Après l’entracte, on retrouve le pianiste avec une élégance plus pailletée et une commande de l’Orchestre national de Bretagne à Gabriela Ortiz, compositrice mexicaine née en 1964. Le dédicataire de Fractales, pour piano et orchestre, défend avec un engagement évident ce concerto qui se souvient de Ligeti – jusque dans la construction formelle – et de son travail sur les polyrythmies et ses anamorphoses. Le premier mouvement enchaîne trois épisodes, Rios celestes, Mantra et Cristales de sal. Dans la séquence augurale, le sens de la pulsation s’affirme d’emblée, soutenu par des percussions, participant aux scintillements de la réponse orchestrale, avant un ressac plus hypnotique, interrompu par un retour à une entropie rythmique non moins fascinante. Le Mandala qui ouvre le second mouvement constitue le cœur lyrique de l’ouvrage, dans un tempo lent nimbé de mystère.

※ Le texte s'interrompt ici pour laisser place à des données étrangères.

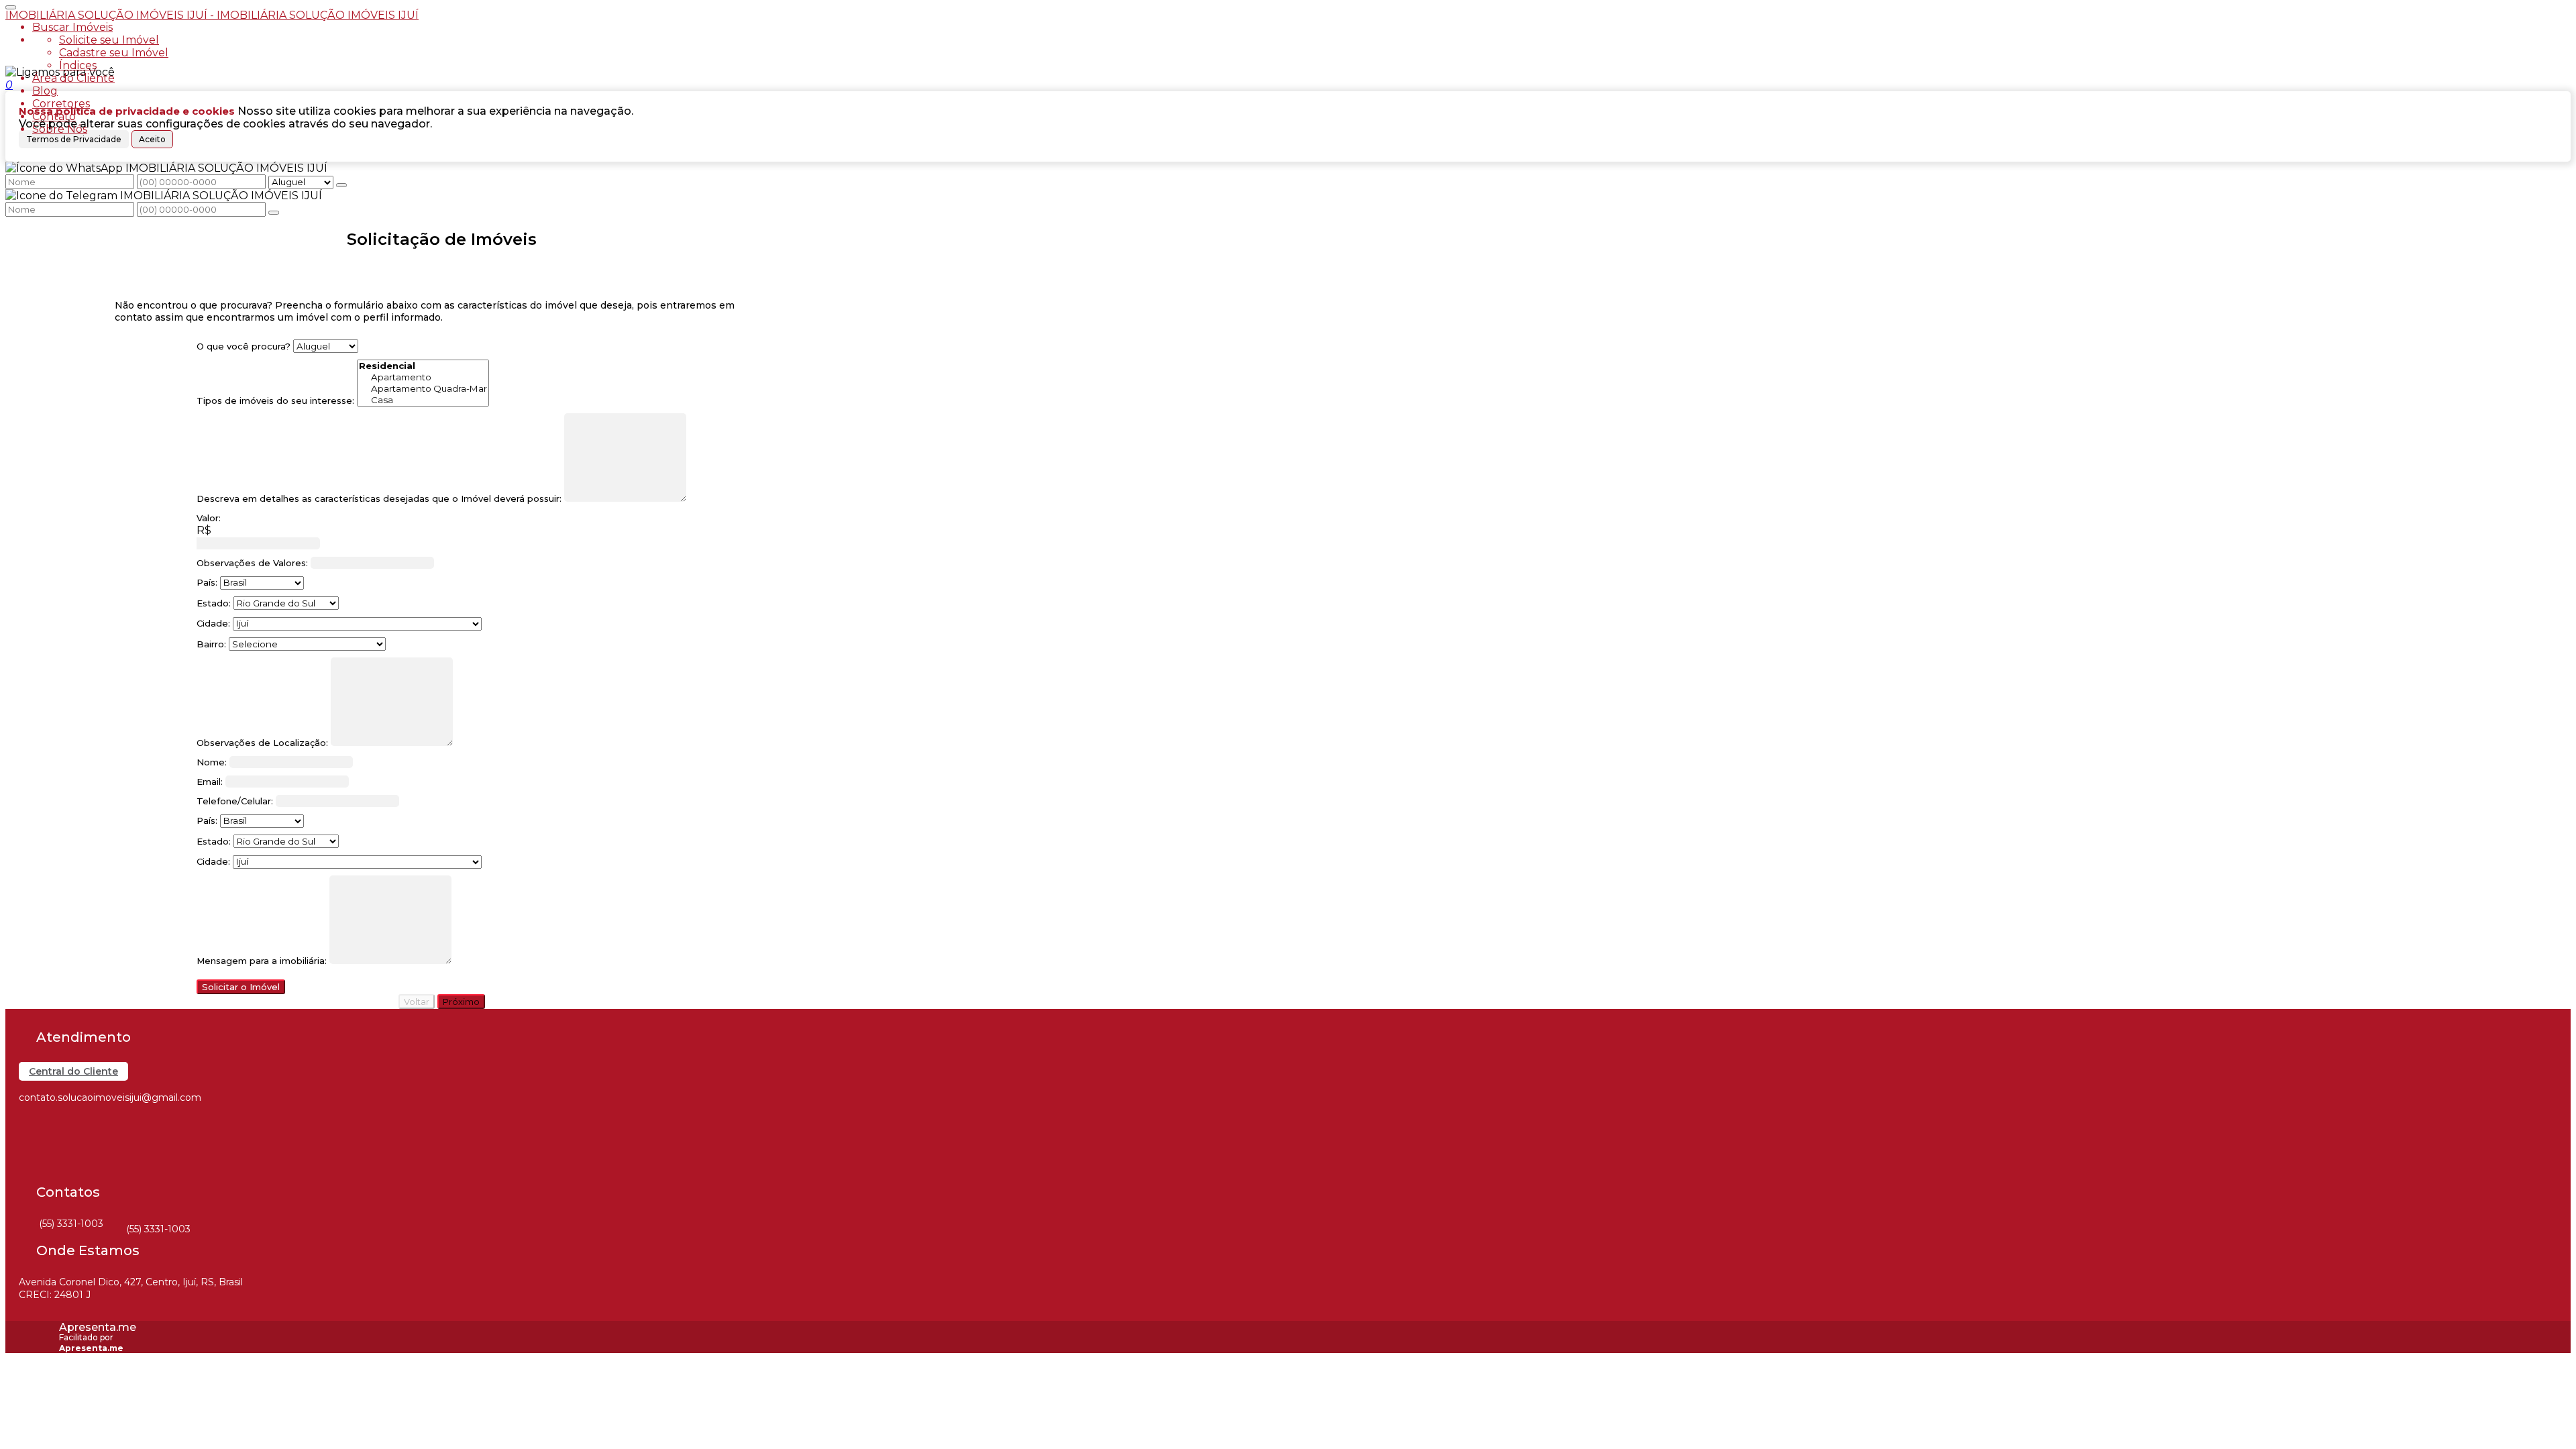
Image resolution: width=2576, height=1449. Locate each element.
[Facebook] (30, 1125)
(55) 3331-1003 (71, 1224)
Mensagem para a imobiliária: (262, 960)
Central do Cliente (73, 1071)
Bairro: (211, 644)
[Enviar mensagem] (341, 185)
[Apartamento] (423, 377)
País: (207, 582)
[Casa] (423, 400)
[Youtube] (30, 1172)
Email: (210, 781)
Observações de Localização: (262, 742)
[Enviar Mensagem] (273, 213)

Le finale, Cactus delirium, déploie un ébouriffant métissage à l’ivresse communicative. La Suite d’Estancia op.9 de Ginastera, musicien argentin disparu il y a bientôt trente ans, prolonge ce kaléidoscope de saveurs et de danses avec un panorama sonore contrasté, de la solennité des Trabajadores agricolas ou de la Danza del trigo, aux syncopes de Los peones de hacienda et à la Danza final, malambo étourdissant aux irisations françaises rappelant Bizet ou Ravel. Quant au Danzon n°2 d’Arturo Marquez, page irrésistible qui a fait le tour du monde, et est même considéré comme le deuxième hymne de son pays, le Mexique, son inimitable générosité servie avec une gourmandise perceptible, tant dans les pupitres de l’Orchestre national de Bretagne que de la part de la direction musicale, qui encourage jusqu’au swing des cuivres, offre une conclusion idéale à ce voyage latino, prolongé par deux bis, la Comparsa de Lecuona et une transcription pour piano du Danzon, sous les doigts de Simon Graichy. L’exotisme n’est pas un mauvais prétexte à la curiosité, et l’Orchestre national de Bretagne en offre l’illustration avec ce programme qui contribue avec justesse à sortir la création contemporaine des ghettos où on la voudrait laisser.

Gilles Charlassier

Orchestre national de Bretagne, scène nationale La Passerelle, Saint-Brieuc, concert du 17 décembre 2021, programme donné à Rennes les 15 et 16 décembre et le 19 décembre à Quimper.